February 21, 2020 9:16 AM EST

Adamis Pharmaceuticals Corporation (NASDAQ: ADMP) today announced it has entered into a securities purchase agreement with certain accredited institutional investors to purchase approximately $6.7 million of its common stock in a registered direct offering and warrants to purchase shares of common stock in a concurrent private placement. The combined purchase price for one share of common stock and 0.75 warrants will be $0.58.

Under the terms of the purchase agreement, Adamis has agreed to sell 11,600,000 shares of its common stock. In a concurrent private placement, Adamis has agreed to issue warrants to purchase up to an aggregate of 8,700,000 shares of common stock. The warrants will be exercisable commencing on the later of (i) six months from the date of issuance or (ii) the date that Adamis’ stockholders approve either an increase in the number of Adamis’ authorized shares of common stock or a reverse stock split, in either case in an amount sufficient to permit the exercise in full of all of the warrants, will expire on the five year anniversary of the initial exercise date and will have an exercise price of $0.70 per share.

The gross proceeds to the Company from the registered direct offering and concurrent private placement are expected to be approximately $6.7 million before deducting the placement agents’ fees and other estimated offering expenses. The registered direct offering and concurrent private placement is expected to close on or about February 25, 2020, subject to the satisfaction of customary closing conditions.

Maxim Group LLC is acting as the sole placement agent in connection with the offering.

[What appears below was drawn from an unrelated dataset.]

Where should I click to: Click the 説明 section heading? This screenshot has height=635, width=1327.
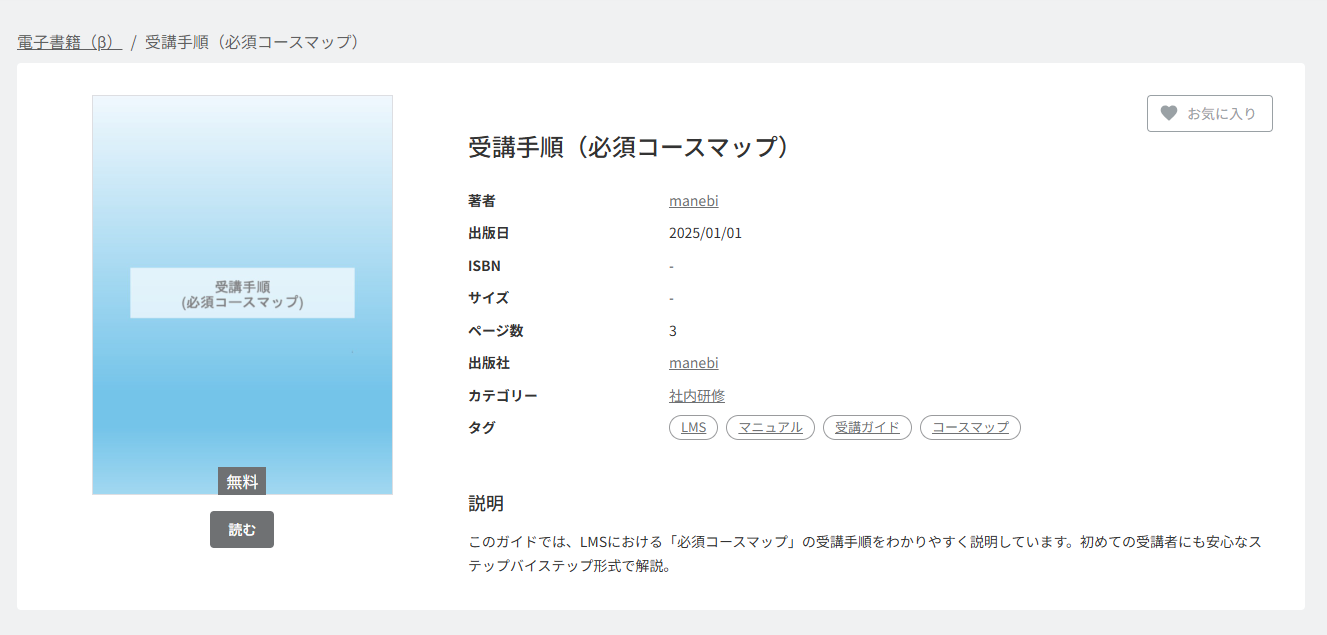486,503
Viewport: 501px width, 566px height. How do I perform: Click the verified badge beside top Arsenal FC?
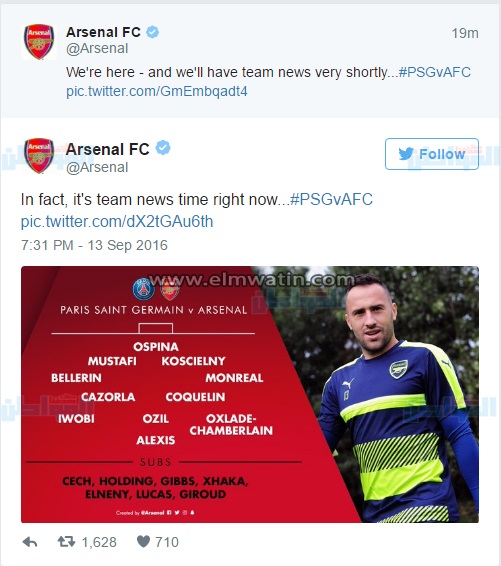coord(152,32)
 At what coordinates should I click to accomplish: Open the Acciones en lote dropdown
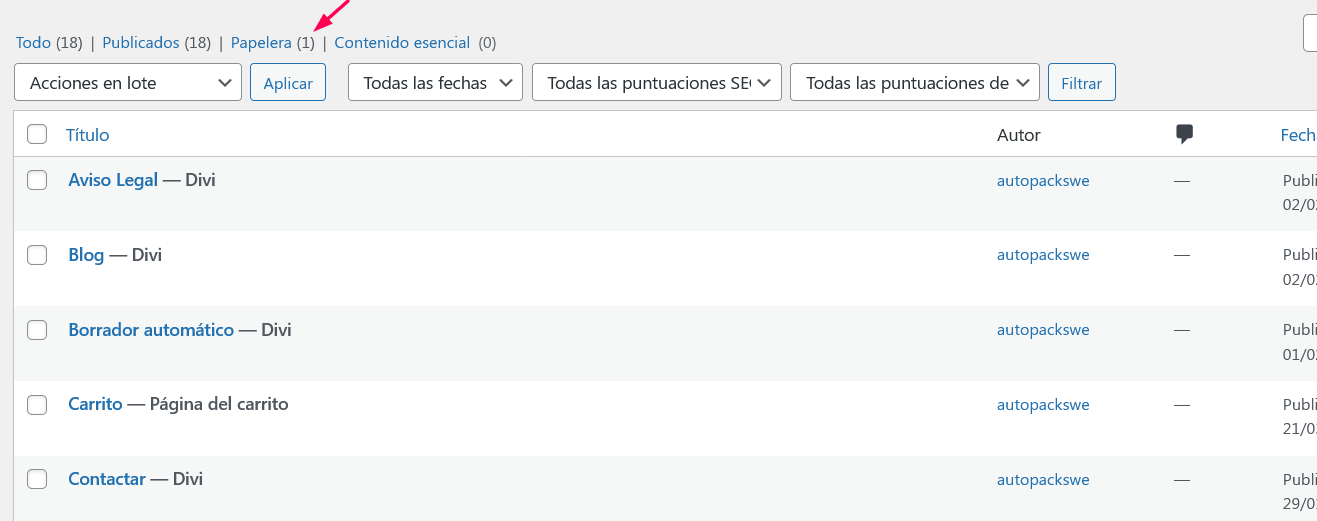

The common shares are being offered pursuant to a shelf registration statement on Form S-3 (File No. 333-226100) previously filed and declared effective by the Securities and Exchange Commission (SEC). The warrants issued in the concurrent private placement and shares issuable upon exercise of such warrants were offered in a private placement under Section 4(a)(2) of the Securities Act of 1933, as amended (the “Act”), and Regulation D promulgated thereunder and have not been registered under the Act or applicable state securities law.